## [Task]
Please copy the passage on amino acid supply and protein expression word for word, from "Here we explore" up to and including "during environmental stress.".

Certain amino acid concentration changes are known to be detected by the mTORC1 signalling pathway which elicits molecular and cellular changes according to nutritional state [9]. However, the direct impact of global amino acid scarcity on protein translation is underexplored, despite supply characteristics defining an important amino acid classification system in animals [10]. That classification comprises essential amino acids (EAA) required from diet, non-essential amino acids (NEAA) obtained through biosynthesis, and an ill-defined intermediate class, conditionally essential amino acids (CEAA), requiring supplementation from diet during development and periods of stress or illness [11, 12]. Over 500 million years ago the new animal kingdom was, in part, distinguished by a coordinated inactivation of biosynthetic pathways for the EAA class [13–15]. The resulting switch from an autotrophic (nutrient synthesising) to auxotrophic (nutrient requiring) lifeway obliged animals to obtain EAAs from a diet of plants, bacteria, or, indirectly from prey that fed on those sources. The opportunity for increased biological size and complexity offered by the energetic efficiency of a higher trophic level has been of demonstrable advantage to animals but it created vulnerability to situational deficits in dietary supply of EAA and possibly CEAA. Such deficits would likely limit tRNA-amino acid synthesis and availability, slowing protein translation rate, and decreasing expression–with inevitable phenotypic consequences.
Here we explore that possibility, and present supportive evidence obtained from quantitative proteomics datasets that a protein’s amino acid composition correlates with its expression in two distinct ways. Firstly, we show that extreme proportions of EAA and CEAA nutritional class amino acids in an animal protein exert a negative influence on expression, suggesting that amino acid demand can outstrip supply during translation. Secondly, we show that the proportions of individual amino acids in a protein influence its expression and that this effect is shared across all kingdoms of life ‐ and derived from the unchanging structural and encoding features of amino acids. We propose that evolution has harnessed amino acid effects on expression to select protein compositions that confer advantageous responses during environmental stress.

## [Information given]
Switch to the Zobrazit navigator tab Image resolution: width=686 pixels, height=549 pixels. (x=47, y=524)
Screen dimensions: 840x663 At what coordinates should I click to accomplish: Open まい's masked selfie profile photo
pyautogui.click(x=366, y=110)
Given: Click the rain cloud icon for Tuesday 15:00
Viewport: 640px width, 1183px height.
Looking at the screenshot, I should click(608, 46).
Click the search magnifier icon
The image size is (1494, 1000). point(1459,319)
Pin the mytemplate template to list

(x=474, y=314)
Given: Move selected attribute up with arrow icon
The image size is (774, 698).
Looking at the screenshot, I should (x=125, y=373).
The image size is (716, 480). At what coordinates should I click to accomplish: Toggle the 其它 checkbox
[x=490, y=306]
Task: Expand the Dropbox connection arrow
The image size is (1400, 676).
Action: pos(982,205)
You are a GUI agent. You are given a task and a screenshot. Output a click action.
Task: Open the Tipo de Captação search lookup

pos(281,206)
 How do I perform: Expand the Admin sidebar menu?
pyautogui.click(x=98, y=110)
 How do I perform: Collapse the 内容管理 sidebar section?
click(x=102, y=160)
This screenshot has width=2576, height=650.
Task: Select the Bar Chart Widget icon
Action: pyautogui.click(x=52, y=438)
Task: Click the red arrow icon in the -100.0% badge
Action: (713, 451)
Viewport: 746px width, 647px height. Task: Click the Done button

## [Exercise result]
Here we explore that possibility, and present supportive evidence obtained from quantitative proteomics datasets that a protein’s amino acid composition correlates with its expression in two distinct ways. Firstly, we show that extreme proportions of EAA and CEAA nutritional class amino acids in an animal protein exert a negative influence on expression, suggesting that amino acid demand can outstrip supply during translation. Secondly, we show that the proportions of individual amino acids in a protein influence its expression and that this effect is shared across all kingdoms of life ‐ and derived from the unchanging structural and encoding features of amino acids. We propose that evolution has harnessed amino acid effects on expression to select protein compositions that confer advantageous responses during environmental stress.